* **TEXT TO READ**
• • • • • • •

The problem with working too much is that you don't have enough time to do the things you need to do. The problem with taking time off from work is that you have too much time to do things that you don't want to do.

Oh sure, I had all these great plans for my 12 days of Christmas Vacation at Home (tm), but I have accomplished none of them. Well, technically, I did some laundry so I can cross one tiny thing off my list. Clean underpants are nice, but it's a small offering to the Laundry Gods who are angered by my piles of clothes in the bottom of the closet. I also was supposed to re-organize Ryan's studio (he got a new desk, so the old one needs to go) and post a bunch of crap on Craigslist. Make space for the bikes in the garage (they've been living on the patio too long and hogging valuable real estate) and weed the planters on the patio. And by "weed", I mean "dig up everything that currently is growing in there because it's ALL weeds". Except for a jalapeno plant that just showed up out of nowhere -- who knew?

I also wanted to mop the floors, clean the bathroom, organize the office, clear out the fridge (I wish I was kidding that the egg carton says to sell by November 26), and wash my car. None of these things will actually happen, of course, but it's nice to say "I was gonna..."

If you decide to drop in (please don't!), you are welcome to wrinkle your nose in disgust. Just make your way around the laundry piles (I'm gonna put them away later) and through the random debris that is my life. And if I'm sleeping, don't wake me up. The TiVo remote is somewhere on the side of the couch. You're welcome.

RANDOM NOTE: on a (starvation) whim the other day, I bought a bag of TGI Friday's potato skin chips and they are SO GOOD. Way better than expected. Which isn't saying much, considering that I bought them at a gas station, but still!

December 20, 2007

Sarah

She and I used to write notes to each other on a daily basis and pass them between classes. I saved hundreds of them (and probably a thousand more from everyone else who ever scribbled me a note on 3-hole punch paper) until I moved to my first apartment and didn't have space to keep 4 shoe boxes full of high school letters. On the margins of the paper, we used to draw cartoons of ourselves or our friends, acting out some fantastical (read: nerdy) conversation that we'd had previously at lunch, at the peak of the sugar rush. Like picking up a fictitious biker named Ron Pachon at a dive bar and going camping with him in his tent that he bought with Marlboro Miles. Or being serenaded by the school principal, singing "Just a Friend" by BizMarkie.

She always used to misspell it "o-ways".

loopy loo

Danielle suggested that I read "Men Who Look Like Old Lesbians" which is brought to you by the same creative mind who started "People I No Longer Talk To" which inspired ME to start a new category thread: People I Don't Talk To Anymore.

While I enjoy the next few days (12!!) off from work, I am going to start the series. I have so many bits floating around in my brains that I need to commit to paper electronic reading format so that I don't forget.

• • • • • • •

Can you set down the blog post word for word, beginning at the words "If you decide" and stopping after "couch. You're welcome."?

* **SUPPLIED MATERIAL**
• • • • • • •

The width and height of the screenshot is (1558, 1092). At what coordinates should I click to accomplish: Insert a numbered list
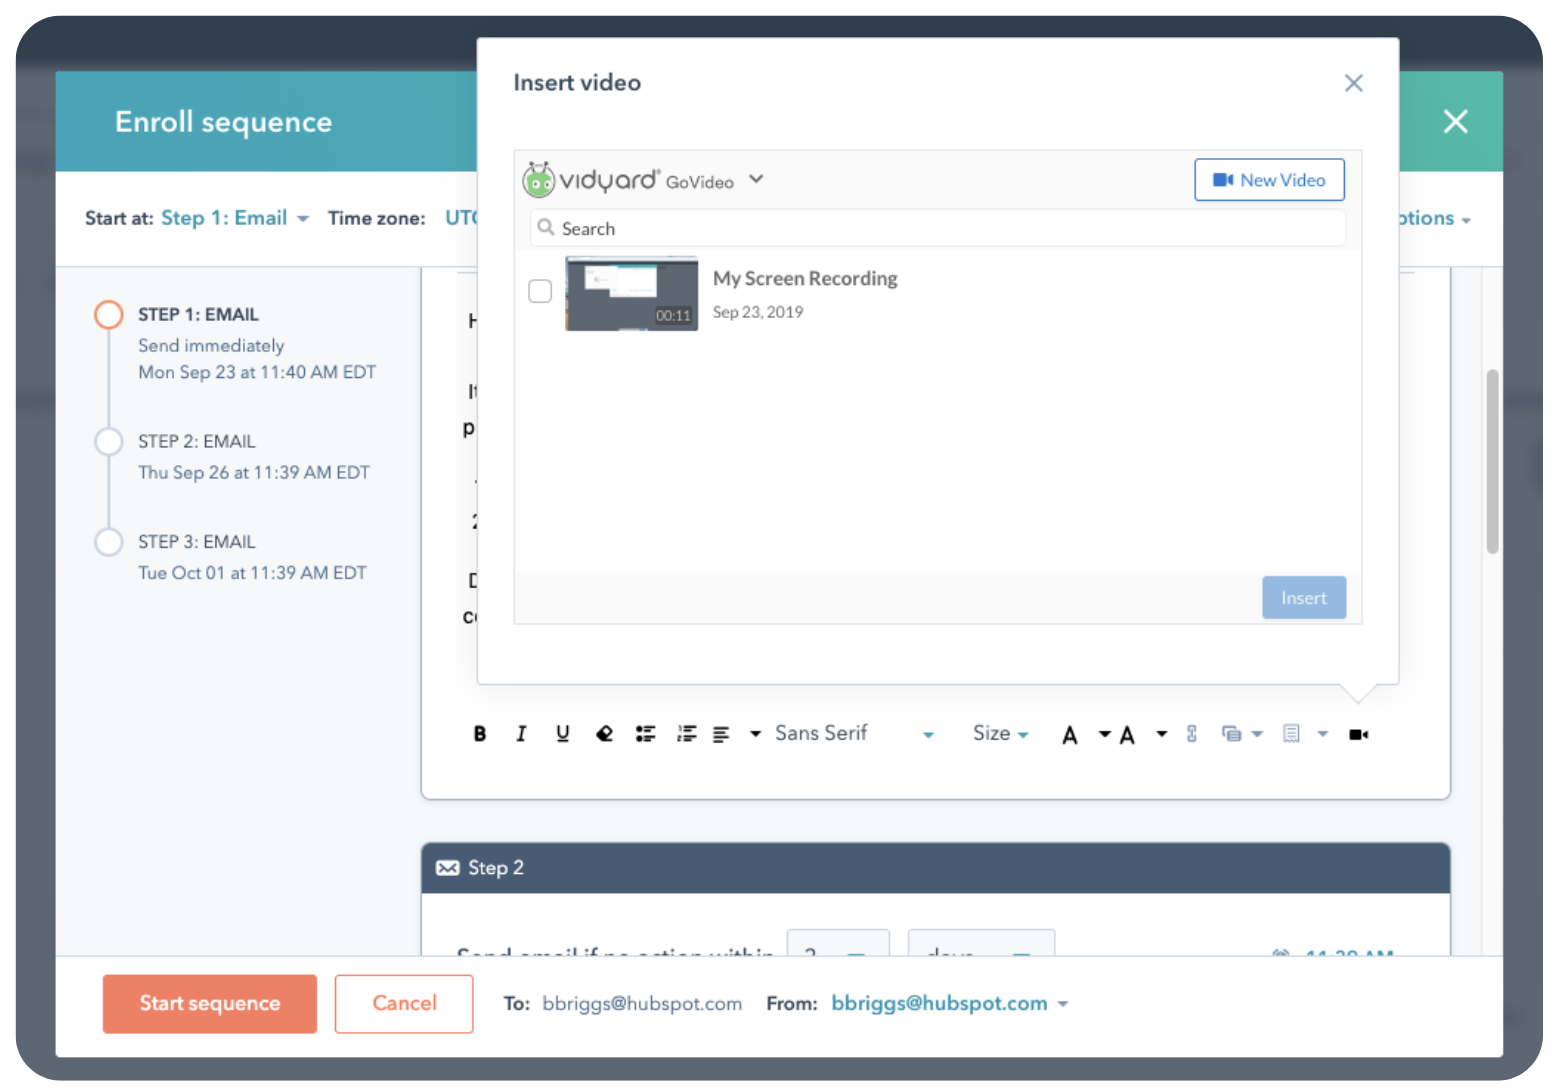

• • • • • • •

* **RESPONSE TO THE TASK**
If you decide to drop in (please don't!), you are welcome to wrinkle your nose in disgust. Just make your way around the laundry piles (I'm gonna put them away later) and through the random debris that is my life. And if I'm sleeping, don't wake me up. The TiVo remote is somewhere on the side of the couch. You're welcome.